Nope, not too obscure. Even though has been cancelled for a few years now, that reference came from the show ER IIRC.


----------



## emsunit37 (Jun 22, 2011)

Wow.. First a car wreck then a stalker thats luck


----------



## mycrofft (Jun 30, 2011)

*Doesn't sound like a first-time thing.*

I bet a good attorney can find others who will testify at a civil trial.


----------



## TxParamedic (Jun 30, 2011)

Or it will turn out she is a loon, made advances to the EMT that he didn't respond to, etc. Only the lawsuits will tell.


----------



## zzyzx (Jul 7, 2011)

Guilty until proven innocent. 

I think the ex-IMF chief/ex-future president of France might be sympathetic to this guy's case.


----------



## JPINFV (Jul 7, 2011)

zzyzx said:


> Guilty until proven innocent.
> 
> I think the ex-IMF chief/ex-future president of France might be sympathetic to this guy's case.

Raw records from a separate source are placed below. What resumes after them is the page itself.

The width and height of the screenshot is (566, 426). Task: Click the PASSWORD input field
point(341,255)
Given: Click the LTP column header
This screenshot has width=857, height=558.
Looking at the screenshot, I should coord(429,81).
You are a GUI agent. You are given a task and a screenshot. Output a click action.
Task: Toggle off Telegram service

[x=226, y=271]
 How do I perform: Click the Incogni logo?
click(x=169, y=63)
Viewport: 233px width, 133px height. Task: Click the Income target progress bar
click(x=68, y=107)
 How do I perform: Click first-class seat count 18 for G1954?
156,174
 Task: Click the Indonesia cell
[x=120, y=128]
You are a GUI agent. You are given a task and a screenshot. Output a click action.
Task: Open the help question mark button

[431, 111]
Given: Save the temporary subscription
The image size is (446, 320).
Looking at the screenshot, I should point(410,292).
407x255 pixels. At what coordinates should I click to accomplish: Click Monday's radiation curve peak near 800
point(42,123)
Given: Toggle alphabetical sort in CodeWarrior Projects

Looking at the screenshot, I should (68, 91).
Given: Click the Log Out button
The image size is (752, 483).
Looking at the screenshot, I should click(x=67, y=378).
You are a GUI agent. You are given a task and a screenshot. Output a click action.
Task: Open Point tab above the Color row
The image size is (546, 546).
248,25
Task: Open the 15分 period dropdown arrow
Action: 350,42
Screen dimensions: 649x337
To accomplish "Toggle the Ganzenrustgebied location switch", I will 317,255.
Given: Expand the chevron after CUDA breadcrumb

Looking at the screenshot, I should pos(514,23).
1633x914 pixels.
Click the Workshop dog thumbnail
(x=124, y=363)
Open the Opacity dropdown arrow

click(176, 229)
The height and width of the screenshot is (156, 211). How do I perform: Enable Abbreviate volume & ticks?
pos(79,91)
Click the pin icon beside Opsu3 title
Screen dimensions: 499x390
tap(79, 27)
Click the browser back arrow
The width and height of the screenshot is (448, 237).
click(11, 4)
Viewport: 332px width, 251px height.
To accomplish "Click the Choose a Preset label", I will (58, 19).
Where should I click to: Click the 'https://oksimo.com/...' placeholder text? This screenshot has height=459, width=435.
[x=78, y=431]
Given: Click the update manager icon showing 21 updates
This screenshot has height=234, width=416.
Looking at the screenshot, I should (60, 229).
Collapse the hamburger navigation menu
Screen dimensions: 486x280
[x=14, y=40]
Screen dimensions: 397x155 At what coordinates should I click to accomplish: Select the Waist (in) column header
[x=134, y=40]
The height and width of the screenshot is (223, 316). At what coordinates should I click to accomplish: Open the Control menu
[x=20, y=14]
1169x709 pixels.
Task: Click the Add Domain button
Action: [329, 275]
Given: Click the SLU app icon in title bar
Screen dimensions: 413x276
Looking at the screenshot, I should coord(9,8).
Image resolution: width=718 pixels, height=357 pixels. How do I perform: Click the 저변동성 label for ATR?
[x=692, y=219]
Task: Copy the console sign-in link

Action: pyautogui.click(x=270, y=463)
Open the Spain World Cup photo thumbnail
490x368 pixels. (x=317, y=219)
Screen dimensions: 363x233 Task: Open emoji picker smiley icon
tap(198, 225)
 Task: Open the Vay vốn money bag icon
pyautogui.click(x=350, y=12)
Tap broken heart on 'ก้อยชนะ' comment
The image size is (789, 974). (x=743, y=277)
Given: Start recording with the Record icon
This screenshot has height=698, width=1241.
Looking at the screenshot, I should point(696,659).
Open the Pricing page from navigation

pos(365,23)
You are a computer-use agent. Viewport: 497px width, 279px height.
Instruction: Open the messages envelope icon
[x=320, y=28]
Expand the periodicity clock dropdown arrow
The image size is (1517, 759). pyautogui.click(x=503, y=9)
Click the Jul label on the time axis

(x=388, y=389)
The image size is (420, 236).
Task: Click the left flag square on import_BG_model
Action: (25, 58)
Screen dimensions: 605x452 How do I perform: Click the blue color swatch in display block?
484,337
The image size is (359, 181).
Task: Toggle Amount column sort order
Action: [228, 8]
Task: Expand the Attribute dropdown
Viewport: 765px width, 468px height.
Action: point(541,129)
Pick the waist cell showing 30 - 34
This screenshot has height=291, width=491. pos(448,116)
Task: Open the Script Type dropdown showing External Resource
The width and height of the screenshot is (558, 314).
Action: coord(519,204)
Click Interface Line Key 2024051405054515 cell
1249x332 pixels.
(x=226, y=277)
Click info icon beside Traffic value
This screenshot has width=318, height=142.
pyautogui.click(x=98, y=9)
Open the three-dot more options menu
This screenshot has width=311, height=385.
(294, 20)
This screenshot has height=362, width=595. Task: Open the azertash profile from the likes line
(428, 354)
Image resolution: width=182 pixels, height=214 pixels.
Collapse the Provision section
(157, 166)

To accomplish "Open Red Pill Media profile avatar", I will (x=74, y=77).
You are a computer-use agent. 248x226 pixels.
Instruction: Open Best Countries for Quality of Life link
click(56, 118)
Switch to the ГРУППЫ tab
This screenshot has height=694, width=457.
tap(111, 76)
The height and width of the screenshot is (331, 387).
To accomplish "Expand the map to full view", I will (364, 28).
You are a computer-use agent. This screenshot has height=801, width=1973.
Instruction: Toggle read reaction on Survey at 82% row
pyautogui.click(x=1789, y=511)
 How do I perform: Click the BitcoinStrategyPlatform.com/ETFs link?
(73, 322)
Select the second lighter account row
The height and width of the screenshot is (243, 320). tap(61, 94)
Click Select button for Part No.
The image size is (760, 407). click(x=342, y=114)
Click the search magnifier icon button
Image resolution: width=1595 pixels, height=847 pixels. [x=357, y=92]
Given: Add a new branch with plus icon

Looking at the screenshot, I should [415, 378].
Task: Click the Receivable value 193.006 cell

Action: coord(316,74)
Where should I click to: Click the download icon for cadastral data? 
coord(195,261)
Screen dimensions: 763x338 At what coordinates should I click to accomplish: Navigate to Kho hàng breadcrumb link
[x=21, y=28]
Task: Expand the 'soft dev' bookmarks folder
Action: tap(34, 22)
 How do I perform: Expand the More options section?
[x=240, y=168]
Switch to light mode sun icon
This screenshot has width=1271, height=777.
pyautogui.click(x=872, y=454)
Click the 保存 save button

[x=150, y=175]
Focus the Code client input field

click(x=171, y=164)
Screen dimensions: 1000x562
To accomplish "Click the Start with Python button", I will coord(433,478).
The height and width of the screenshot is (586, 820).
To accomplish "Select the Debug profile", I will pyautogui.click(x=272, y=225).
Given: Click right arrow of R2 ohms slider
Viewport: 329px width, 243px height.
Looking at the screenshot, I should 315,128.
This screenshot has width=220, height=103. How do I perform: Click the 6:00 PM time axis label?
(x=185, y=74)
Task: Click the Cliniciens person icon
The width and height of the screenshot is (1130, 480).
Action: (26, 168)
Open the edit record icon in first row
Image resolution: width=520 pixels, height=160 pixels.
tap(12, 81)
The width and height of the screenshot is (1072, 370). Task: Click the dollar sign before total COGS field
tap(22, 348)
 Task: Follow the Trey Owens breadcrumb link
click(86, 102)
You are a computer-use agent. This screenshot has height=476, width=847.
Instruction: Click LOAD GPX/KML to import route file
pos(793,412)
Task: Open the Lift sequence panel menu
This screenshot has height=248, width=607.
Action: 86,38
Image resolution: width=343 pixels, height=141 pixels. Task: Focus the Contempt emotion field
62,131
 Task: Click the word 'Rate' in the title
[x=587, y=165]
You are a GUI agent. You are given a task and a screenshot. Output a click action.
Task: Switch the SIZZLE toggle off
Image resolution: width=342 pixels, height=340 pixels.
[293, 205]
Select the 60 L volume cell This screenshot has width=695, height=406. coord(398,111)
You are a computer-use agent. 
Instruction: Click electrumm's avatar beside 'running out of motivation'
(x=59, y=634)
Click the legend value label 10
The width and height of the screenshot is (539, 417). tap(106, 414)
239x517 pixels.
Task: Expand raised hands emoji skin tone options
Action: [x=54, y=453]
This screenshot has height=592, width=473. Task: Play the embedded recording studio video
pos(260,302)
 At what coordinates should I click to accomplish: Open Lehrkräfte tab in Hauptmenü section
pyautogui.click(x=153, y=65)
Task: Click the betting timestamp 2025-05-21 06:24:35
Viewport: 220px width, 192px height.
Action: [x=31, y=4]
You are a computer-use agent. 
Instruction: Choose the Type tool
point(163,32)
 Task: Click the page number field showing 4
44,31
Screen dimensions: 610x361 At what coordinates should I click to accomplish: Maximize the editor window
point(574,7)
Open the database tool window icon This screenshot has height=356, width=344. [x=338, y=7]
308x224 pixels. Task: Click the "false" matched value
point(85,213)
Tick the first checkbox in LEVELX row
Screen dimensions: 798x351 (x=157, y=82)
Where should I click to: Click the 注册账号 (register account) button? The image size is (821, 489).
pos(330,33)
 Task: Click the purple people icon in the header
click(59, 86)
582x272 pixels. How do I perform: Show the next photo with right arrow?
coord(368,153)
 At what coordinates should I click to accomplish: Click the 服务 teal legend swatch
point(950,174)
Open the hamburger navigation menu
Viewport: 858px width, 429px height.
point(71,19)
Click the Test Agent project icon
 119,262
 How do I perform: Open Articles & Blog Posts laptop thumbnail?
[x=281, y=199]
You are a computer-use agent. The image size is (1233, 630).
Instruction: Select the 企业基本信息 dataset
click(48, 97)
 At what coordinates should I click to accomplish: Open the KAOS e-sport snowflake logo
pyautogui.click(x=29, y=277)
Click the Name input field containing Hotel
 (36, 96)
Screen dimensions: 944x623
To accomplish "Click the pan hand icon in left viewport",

There's always these two...


----------



## CAOX3 (Jul 8, 2011)

Maybe we should allow for due process before casting judgement.

I know its hard for the uneducated mind to remain neutral until the facts are revealed.

An allegation is merely that, until proven otherwise.

If he is guilty, which I will reserve judgement on until the facts are presented.  Then he should suffer the harshest punishment allowed by law, to betray the trust of the public in a time of distress is the most reprehensible crime.


----------